Lets sample 100 times from our newly trained model, and decide for yourself if you can spot a systematic difference:

def sample_model_distribution(n_samples, mus, sigmas):    
    n_left_samples = n_samples//2
    n_right_samples = n_samples - n_left_samples
    
    samples = np.append(
        np.random.normal(mus[0], sigmas[0], size=n_left_samples),
        np.random.normal(mus[1], sigmas[1], size=n_right_samples)
    )
    return samples

np.random.seed(42)
generated_samples = sample_model_distribution(100, model_mus, model_sigmas)

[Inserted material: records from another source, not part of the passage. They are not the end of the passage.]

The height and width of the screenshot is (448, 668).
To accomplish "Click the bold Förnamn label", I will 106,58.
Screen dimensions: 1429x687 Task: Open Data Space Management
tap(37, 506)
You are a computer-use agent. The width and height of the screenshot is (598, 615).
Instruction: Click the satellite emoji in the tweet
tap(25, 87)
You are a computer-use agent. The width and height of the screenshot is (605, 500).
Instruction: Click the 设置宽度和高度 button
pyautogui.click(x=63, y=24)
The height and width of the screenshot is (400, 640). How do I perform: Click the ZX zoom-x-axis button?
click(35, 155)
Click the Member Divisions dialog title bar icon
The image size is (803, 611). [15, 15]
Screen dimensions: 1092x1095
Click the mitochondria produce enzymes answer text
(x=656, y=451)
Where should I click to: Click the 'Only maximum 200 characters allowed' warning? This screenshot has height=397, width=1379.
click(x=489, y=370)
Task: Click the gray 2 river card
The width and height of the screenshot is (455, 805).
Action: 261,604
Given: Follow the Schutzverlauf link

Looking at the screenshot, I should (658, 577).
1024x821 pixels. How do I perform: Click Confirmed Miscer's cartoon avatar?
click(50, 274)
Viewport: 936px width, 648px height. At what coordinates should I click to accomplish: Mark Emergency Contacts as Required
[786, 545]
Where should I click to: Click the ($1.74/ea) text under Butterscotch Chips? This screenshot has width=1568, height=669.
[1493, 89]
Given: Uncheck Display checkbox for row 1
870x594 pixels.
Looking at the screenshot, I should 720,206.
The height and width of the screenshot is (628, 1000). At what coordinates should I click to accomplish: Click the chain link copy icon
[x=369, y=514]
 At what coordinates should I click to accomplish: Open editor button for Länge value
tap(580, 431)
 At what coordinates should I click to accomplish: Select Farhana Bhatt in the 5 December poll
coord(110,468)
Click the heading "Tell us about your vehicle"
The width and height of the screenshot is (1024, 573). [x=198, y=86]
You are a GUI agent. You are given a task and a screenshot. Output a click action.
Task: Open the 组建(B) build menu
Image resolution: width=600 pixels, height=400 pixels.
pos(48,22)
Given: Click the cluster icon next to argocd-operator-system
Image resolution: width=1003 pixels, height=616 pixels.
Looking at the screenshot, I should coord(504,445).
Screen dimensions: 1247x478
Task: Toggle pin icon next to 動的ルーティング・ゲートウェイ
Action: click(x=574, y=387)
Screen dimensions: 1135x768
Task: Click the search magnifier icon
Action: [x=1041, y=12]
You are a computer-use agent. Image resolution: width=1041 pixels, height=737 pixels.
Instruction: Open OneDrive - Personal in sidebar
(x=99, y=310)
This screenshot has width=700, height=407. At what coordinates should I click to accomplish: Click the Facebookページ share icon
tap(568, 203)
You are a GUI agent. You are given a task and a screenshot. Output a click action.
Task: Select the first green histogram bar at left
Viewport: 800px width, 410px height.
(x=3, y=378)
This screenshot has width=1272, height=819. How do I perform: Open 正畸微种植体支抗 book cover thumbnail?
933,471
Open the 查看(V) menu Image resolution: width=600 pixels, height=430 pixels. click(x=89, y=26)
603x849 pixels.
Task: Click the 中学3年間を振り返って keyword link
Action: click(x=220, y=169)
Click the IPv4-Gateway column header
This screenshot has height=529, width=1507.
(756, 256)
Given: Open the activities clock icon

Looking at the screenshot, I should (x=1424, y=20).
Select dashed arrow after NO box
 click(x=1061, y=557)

fig, (ax1, ax2) = plt.subplots(1,2, figsize=(14, 5))

ax1.hist(data_samples, bins=15, density=True, alpha=0.5, edgecolor="royalblue", linewidth=2, label="Training Data")
ax1.hist(generated_samples, bins=15, density=True, alpha=0.5, edgecolor="red", linewidth=2, label="Generated Data")
ax2.hist(data_samples, bins=100, density=True, alpha=0.5, edgecolor="royalblue", linewidth=1, label="Training Data")
ax2.hist(generated_samples, bins=100, density=True, alpha=0.5, edgecolor="red", linewidth=1, label="Generated Data")

ax1.set_title("Wider Histogram Bins", fontsize=16)
ax2.set_title("Thinner Histogram Bins", fontsize=16)
ax1.set_xlabel("Data Value", fontsize=16)
ax1.set_ylabel("Density", fontsize=16)
ax2.set_xlabel("Data Value", fontsize=16)
ax2.set_ylabel("Density", fontsize=16)
ax1.tick_params(labelsize=14)
ax2.tick_params(labelsize=14)

plt.show()

his looks like a high-quality approximation of the true underlying distribution. But is the KL divergence loss is not 0. Is that a problem? No! In fact, this is one of the things that makes ML in general, but generative ML in particular, challenging. We don’t want to completely “memorize” the training data with our model – we want to generalize to parts of the data space that we did not observe. If we modeled the data with, for example, 20 overlapping gaussians, we would likely achieve lower KL divergence values, but the comparison with the true distribution would be worse. We call this overfitting. In our example, we circumvented overfitting by defining a model which is highly specific to the structure we observed in the data, and has only few tunable model parameters.

Summary and outlook

Let us recap. In a generative machine learning task, you receive data, and the goal is to learn a model of the true underlying probability distribution of the data, i.e., you want to learn the distribution from which the data itself was sampled from. Then, you want to be able to generate new data from this model, which has similar characteristics, but is not inside the training set. The moving pieces in such a task are:

  • The dataset. How does it look like?
  • The model. Is it flexible enough to approximate the data distribution well? Or is it highly specialized like in the gaussian case?
  • The loss function. How do you estimate the distance the training data samples and your model distribution?
  • The optimization algorithm. How do you get from (potentially very bad) initial parameters to a good set of parameters?

In the following sessions, you will see how we replace the model with a parameterized quantum circuit. This brings about new choices and challenges, but also new interesting opportunities. See you soon!